» **Instructions for the task**: The expected output is the exact lines from the one containing "Select the Adress field containing adresa" through the end of the data, inclusive, and nothing else.

[Dataset entries]
§

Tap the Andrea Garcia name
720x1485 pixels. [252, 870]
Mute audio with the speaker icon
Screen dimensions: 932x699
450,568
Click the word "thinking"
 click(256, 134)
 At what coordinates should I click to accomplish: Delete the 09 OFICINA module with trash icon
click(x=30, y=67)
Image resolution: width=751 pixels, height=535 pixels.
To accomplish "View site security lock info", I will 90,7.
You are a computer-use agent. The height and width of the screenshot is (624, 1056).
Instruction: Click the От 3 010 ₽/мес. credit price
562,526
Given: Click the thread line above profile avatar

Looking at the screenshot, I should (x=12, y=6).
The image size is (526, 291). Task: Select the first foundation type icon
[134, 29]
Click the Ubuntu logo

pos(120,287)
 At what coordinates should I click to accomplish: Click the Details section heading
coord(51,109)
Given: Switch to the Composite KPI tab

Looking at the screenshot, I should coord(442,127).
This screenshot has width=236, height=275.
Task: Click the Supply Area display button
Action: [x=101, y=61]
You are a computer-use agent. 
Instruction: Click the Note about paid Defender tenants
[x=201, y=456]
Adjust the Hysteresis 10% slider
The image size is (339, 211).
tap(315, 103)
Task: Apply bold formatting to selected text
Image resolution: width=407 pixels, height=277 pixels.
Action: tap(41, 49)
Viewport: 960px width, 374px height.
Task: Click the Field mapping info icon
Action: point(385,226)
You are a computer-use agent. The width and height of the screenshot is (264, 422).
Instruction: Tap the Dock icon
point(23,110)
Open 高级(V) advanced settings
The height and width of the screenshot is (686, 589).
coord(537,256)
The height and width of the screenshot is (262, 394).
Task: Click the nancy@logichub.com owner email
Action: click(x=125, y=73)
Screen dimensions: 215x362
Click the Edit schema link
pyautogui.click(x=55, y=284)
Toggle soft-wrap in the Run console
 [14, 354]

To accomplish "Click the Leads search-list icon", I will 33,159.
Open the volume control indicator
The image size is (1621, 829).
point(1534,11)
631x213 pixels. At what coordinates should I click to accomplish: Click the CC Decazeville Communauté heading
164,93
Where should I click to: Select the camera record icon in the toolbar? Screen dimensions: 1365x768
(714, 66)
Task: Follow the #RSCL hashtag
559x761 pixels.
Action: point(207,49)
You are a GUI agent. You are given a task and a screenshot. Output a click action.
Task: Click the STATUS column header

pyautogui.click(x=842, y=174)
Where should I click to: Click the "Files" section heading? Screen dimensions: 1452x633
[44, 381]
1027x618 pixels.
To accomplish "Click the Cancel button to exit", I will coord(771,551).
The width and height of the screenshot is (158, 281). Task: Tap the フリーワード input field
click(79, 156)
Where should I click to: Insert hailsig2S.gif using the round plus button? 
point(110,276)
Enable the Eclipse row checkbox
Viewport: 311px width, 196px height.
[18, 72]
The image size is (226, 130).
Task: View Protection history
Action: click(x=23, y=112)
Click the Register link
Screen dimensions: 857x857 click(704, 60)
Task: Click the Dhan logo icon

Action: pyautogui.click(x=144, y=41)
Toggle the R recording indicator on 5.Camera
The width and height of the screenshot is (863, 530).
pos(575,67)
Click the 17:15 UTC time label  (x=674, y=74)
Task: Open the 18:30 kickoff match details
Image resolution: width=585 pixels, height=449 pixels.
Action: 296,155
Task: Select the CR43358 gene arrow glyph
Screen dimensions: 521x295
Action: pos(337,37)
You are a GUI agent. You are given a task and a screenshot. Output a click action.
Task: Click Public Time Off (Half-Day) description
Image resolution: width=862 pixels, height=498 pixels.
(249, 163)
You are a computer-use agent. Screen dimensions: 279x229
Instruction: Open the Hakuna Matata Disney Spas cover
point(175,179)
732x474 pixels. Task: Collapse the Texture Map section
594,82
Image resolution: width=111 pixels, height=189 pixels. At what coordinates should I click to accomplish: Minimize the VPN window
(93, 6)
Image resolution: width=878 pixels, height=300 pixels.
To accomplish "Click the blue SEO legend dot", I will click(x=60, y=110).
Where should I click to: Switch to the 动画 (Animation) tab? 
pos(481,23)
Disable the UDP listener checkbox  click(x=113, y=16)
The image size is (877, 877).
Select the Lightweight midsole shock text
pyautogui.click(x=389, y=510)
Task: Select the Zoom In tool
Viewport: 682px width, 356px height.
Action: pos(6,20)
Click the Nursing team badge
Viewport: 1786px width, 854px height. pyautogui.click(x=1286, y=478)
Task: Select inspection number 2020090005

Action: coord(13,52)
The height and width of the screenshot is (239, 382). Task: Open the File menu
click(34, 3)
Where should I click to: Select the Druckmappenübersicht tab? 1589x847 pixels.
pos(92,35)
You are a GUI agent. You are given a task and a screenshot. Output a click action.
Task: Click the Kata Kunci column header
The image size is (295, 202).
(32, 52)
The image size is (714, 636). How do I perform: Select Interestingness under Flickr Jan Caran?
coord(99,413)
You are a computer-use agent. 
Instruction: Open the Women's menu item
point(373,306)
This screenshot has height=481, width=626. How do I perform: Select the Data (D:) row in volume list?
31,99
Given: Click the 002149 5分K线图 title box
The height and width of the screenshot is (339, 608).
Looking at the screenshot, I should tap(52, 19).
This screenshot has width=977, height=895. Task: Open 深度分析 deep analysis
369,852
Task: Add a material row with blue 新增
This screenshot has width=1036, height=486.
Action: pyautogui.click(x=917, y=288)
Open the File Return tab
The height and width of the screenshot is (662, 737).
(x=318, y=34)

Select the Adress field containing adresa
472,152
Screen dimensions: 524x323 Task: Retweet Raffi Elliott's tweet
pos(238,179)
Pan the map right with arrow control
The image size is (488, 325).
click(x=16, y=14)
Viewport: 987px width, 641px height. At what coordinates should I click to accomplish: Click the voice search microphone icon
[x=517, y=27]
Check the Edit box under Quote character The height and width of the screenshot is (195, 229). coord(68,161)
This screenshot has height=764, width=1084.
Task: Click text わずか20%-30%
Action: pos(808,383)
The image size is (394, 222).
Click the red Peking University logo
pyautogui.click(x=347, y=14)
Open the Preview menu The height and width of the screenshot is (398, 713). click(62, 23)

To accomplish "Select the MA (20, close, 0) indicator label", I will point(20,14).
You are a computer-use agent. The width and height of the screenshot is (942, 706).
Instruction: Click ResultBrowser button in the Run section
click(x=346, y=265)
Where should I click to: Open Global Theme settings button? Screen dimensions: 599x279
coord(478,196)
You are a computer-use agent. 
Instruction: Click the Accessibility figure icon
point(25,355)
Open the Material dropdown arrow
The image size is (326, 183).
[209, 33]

§

» **Response to this exercise**:
Select the Adress field containing adresa
472,152
Screen dimensions: 524x323 Task: Retweet Raffi Elliott's tweet
pos(238,179)
Pan the map right with arrow control
The image size is (488, 325).
click(x=16, y=14)
Viewport: 987px width, 641px height. At what coordinates should I click to accomplish: Click the voice search microphone icon
[x=517, y=27]
Check the Edit box under Quote character The height and width of the screenshot is (195, 229). coord(68,161)
This screenshot has height=764, width=1084.
Task: Click text わずか20%-30%
Action: pos(808,383)
The image size is (394, 222).
Click the red Peking University logo
pyautogui.click(x=347, y=14)
Open the Preview menu The height and width of the screenshot is (398, 713). click(62, 23)

To accomplish "Select the MA (20, close, 0) indicator label", I will point(20,14).
You are a computer-use agent. The width and height of the screenshot is (942, 706).
Instruction: Click ResultBrowser button in the Run section
click(x=346, y=265)
Where should I click to: Open Global Theme settings button? Screen dimensions: 599x279
coord(478,196)
You are a computer-use agent. 
Instruction: Click the Accessibility figure icon
point(25,355)
Open the Material dropdown arrow
The image size is (326, 183).
[209, 33]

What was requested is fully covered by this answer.